Lecture 13: Area/Time Trade Off

5:00 Introduction

Practical issues for the coming few lectures:
- Today I will finish class exceptionall at 5:45PM.
  additional material will be available online (video)
- Next week (3/26, 3/28) I am traveling.
  I will post the lectures online; they will include
  tool demonstrations

Laying out the topics going forward:

So far, we concentraded on creating functionally correct circuits in
Verilog. In the next few lectures, we will be focusing on optimization
and trade-offs, in addition to further deepening out our expertise in
hardware design:

Optimization:
- L13: Area/Time tradeoffs
- L17: Pipelining and Retiming
- L18: Unfolding

Further into hardare design:
- L14: Hardware synthesis of Memories
- L15: Timing Simulation
- L16: Working w IP modules

5:05 Area/Time tradeoff

The product of the area of a circuit, with its delay (latency),
represents the AREA-DELAY product. It is a popular complexity metric
to study the quality of a digital circuit.

Say you have a design with 400 Gates, and it has a latency of 20
cycles to compute an output from an input, then that design has an
area-delay of 400*20 = 8000 gate-cycles.

The area-delay product represents a cost metric. It expresses how well
the hardware is used to compute a result.

The area-delay product can be used to compare one design to another
one.  In general, a lower area-delay product is better.

When you OPTIMIZE a design, you would try to reduce the area-delay
product.  When you evaluate a TRADE-OFF of a design, you would try to
exchange a better area for a worse delay, or vice versa. Hence, a
trade-off does not have to change the area-delay product. Then, how do
we compare the area-delay product of such designs?

We need to capture these designs in a single design-space, the area-delay
design space:

                | Area
                |
                |    X Design 1
                |          X Design 2
                |                      X Design 3
                |
                |                             Delay
                +----------------------------------

For these three designs:

        Area (Design 1) > Area (Design 2) > Area (Design 3)
        Delay (Design 1) < Delay (Design 2) < Delay (Design 3)

It is common to introduce design constraints when comparing designs.
Such as:
        C1: Your design must be smaller then area A1
        C2: Your design must be faster then delay D1

Once the constraints are set, we then can select what designs we
should pick.

For the constraint C1 (area), we must find a design such that 
Area (Design) < A1. Note that it makes no sense to pick the smallest
design. As soon as we have a design which meets the constraint, we are done.

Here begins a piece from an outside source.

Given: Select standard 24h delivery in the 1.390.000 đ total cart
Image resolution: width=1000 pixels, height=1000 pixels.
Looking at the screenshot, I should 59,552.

For the constraint C2 (delay), we must find a design such that Delay
(Design) < D1. Again, it makes no sense to pick the fastest design.
One that is a littlecbit faster then D1 is OK.

                | Area               C2
                |                     |
                |    X Design 1       |
            +---------------------+--------- C1 
                |          X Design 2 |
                |                     |X Design 3
                |                     |
                |                     |       Delay
                +---------------------+------------

 Design 1 and Design 2 meet C2
 Design 2 and Design 3 meet C1

Design 2 is most desirable to meet C1 
(closest to D1 but still meeting the constraint)

Design 2 is most desirable to meet C2 
(closest to A1 but still meeting the constraint)

Design 2 is also the only design that can meet BOTH C1 and C2.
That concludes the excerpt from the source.